De Bruijn Sequence

Problem

Given a set of characters C and an integer k, a De Bruijn sequence is a cyclic sequence in which every possible k-length string of characters in C occurs exactly once.

For example, suppose C = {0, 1} and k = 3. Then our sequence should contain the substrings {'000', '001', '010', '011', '100', '101', '110', '111'}, and one possible solution would be 00010111.

Create an algorithm that finds a De Bruijn sequence.

Examples

Example 1

Input: C = ['0', '1'], k = 3
Output: "00010111"
Explanation: This sequence contains all possible 3-length strings: 000, 001, 010, 101, 011, 111, 110, 100 (reading cyclically).

Example 2

Input: C = ['A', 'B'], k = 2
Output: "AABBA"
Explanation: Contains all 2-length strings: AA, AB, BB, BA (reading cyclically).

Example 3

Input: C = ['0', '1', '2'], k = 2
Output: "001122021"
Explanation: Contains all 2-length strings with characters 0, 1, 2.

Solution

Method 1 - Hierholzer's Algorithm (Eulerian Path)

Intuition

A De Bruijn sequence can be found by constructing a directed graph where each node represents a (k-1)-length string, and each edge represents a k-length string. Finding an Eulerian path in this graph gives us the De Bruijn sequence.
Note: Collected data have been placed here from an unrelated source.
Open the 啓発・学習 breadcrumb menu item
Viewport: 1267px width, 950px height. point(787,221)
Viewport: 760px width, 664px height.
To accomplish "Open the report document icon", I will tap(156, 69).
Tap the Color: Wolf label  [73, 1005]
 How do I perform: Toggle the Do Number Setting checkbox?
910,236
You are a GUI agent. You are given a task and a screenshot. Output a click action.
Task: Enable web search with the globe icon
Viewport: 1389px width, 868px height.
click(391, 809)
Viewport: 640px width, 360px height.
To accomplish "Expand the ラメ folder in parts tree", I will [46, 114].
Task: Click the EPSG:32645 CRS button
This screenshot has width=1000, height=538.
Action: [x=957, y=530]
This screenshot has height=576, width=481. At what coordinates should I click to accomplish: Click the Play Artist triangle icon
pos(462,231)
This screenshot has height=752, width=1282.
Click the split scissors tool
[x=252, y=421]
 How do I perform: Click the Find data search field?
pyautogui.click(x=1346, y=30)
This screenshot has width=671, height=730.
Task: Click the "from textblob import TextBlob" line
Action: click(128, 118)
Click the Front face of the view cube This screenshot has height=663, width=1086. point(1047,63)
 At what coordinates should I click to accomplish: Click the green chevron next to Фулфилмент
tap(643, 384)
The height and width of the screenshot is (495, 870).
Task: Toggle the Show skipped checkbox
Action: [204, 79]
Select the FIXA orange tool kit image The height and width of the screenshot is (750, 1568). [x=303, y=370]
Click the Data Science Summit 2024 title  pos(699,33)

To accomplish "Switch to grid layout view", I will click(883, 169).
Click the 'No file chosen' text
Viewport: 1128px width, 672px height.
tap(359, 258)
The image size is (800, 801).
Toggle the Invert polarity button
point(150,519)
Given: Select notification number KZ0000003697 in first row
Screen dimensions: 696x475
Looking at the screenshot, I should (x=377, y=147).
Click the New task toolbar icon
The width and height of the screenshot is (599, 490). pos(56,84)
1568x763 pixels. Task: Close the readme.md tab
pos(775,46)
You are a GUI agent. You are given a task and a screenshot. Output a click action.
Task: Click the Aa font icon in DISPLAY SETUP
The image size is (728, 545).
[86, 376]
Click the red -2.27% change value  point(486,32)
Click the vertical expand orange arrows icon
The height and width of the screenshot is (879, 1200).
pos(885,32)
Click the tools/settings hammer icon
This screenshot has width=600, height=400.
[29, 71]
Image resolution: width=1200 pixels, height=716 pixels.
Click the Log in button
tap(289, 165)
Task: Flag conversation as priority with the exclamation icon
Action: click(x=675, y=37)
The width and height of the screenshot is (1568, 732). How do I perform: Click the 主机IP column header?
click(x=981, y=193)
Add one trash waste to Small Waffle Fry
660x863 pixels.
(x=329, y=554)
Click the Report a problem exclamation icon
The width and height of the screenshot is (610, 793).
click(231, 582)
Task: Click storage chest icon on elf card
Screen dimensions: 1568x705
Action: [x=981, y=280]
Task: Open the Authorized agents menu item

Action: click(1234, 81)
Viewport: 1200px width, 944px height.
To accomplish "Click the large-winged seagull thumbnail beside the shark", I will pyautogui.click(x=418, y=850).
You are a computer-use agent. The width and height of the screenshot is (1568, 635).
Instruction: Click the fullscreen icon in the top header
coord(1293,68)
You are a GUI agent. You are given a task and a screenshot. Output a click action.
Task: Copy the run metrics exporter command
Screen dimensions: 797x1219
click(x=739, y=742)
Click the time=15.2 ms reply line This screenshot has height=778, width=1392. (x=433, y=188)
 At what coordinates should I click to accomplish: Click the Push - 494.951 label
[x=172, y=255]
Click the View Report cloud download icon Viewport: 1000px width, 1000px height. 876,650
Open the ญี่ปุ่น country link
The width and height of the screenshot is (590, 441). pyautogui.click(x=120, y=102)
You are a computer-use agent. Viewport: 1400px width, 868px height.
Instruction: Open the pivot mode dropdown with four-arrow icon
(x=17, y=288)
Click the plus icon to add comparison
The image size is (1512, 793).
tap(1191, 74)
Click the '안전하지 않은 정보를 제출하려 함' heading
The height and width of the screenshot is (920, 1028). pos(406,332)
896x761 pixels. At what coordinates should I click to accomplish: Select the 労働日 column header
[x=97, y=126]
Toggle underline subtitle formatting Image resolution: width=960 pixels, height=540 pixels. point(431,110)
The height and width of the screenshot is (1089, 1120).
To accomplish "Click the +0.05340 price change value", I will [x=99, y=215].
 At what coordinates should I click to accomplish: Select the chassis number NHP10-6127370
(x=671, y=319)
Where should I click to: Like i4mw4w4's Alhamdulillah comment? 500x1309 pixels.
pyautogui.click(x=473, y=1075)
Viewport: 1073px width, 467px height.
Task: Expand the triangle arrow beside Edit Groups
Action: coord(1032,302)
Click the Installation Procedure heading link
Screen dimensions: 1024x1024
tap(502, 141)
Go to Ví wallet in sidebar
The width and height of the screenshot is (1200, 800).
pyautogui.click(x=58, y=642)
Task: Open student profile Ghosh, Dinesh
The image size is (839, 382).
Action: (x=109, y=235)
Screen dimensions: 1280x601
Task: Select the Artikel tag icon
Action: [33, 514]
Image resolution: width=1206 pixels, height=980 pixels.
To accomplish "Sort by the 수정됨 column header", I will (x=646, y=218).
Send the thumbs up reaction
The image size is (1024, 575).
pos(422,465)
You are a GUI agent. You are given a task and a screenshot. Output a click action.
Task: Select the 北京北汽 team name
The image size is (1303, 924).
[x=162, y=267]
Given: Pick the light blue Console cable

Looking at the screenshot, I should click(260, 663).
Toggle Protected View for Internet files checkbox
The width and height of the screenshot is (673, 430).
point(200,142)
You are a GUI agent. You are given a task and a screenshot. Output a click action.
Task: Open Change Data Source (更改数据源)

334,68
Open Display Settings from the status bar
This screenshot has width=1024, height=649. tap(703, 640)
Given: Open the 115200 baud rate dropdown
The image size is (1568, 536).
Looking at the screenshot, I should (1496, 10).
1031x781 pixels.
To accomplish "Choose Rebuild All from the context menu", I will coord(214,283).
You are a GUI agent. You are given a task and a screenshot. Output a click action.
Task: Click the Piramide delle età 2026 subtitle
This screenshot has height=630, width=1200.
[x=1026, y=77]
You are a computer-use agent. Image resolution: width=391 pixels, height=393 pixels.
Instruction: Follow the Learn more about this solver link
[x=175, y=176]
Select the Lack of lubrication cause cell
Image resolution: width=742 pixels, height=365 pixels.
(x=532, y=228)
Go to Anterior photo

This is the most elegant and theoretically sound approach.

Approach

Create all possible (k-1)-length strings as nodes
For each k-length string, add a directed edge from its first (k-1) characters to its last (k-1) characters
Find an Eulerian path/cycle in this graph using Hierholzer's algorithm
The sequence of edge labels forms the De Bruijn sequence

Code

C++

class Solution {
public:
    string deBruijnSequence(vector<char>& chars, int k) {
        if (k == 1) {
            string result;
            for (char c : chars) result += c;
            return result;
        }
        
        unordered_set<string> visited;
        string startNode(k - 1, chars[0]);
        string result;
        
        dfs(startNode, chars, k, visited, result);
        return result + startNode;
    }
    
private:
    void dfs(const string& node, vector<char>& chars, int k, 
             unordered_set<string>& visited, string& result) {
        for (char c : chars) {
            string edge = node + c;
            if (visited.find(edge) == visited.end()) {
                visited.insert(edge);
                string nextNode = edge.substr(1);
                dfs(nextNode, chars, k, visited, result);
                result += c;
            }
        }
    }
};

Go

func deBruijnSequence(chars []rune, k int) string {
    if k == 1 {
        result := make([]rune, len(chars))
        copy(result, chars)
        return string(result)
    }
    
    visited := make(map[string]bool)
    startNode := strings.Repeat(string(chars[0]), k-1)
    var result []rune
    
    dfs(startNode, chars, k, visited, &result)
    return string(result) + startNode
}

func dfs(node string, chars []rune, k int, visited map[string]bool, result *[]rune) {
    for _, c := range chars {
        edge := node + string(c)
        if !visited[edge] {
            visited[edge] = true
            nextNode := edge[1:]
            dfs(nextNode, chars, k, visited, result)
            *result = append(*result, c)
        }
    }
}

Java

class Solution {
    public String deBruijnSequence(char[] chars, int k) {
        if (k == 1) {
            return new String(chars);
        }
        
        Set<String> visited = new HashSet<>();
        String startNode = new String(new char[k - 1]).replace('\0', chars[0]);
        StringBuilder result = new StringBuilder();
        
        dfs(startNode, chars, k, visited, result);
        return result.toString() + startNode;
    }
    
    private void dfs(String node, char[] chars, int k, 
                     Set<String> visited, StringBuilder result) {
        for (char c : chars) {
            String edge = node + c;
            if (!visited.contains(edge)) {
                visited.add(edge);
                String nextNode = edge.substring(1);
                dfs(nextNode, chars, k, visited, result);
                result.append(c);
            }
        }
    }
}

Python

class Solution:
    def de_bruijn_sequence(self, chars: List[str], k: int) -> str:
        if k == 1:
            return ''.join(chars)
        
        visited: Set[str] = set()
        start_node = chars[0] * (k - 1)
        result: List[str] = []
        
        self._dfs(start_node, chars, k, visited, result)
        return ''.join(result) + start_node
    
    def _dfs(self, node: str, chars: List[str], k: int, 
             visited: Set[str], result: List[str]) -> None:
        for c in chars:
            edge = node + c
            if edge not in visited:
                visited.add(edge)
                next_node = edge[1:]
                self._dfs(next_node, chars, k, visited, result)
                result.append(c)

Complexity

⏰ Time complexity: O(|C|^k), where |C| is the number of characters and k is the length. We visit each k-length string exactly once.
🧺 Space complexity: O(|C|^k), for storing the visited set and recursion stack.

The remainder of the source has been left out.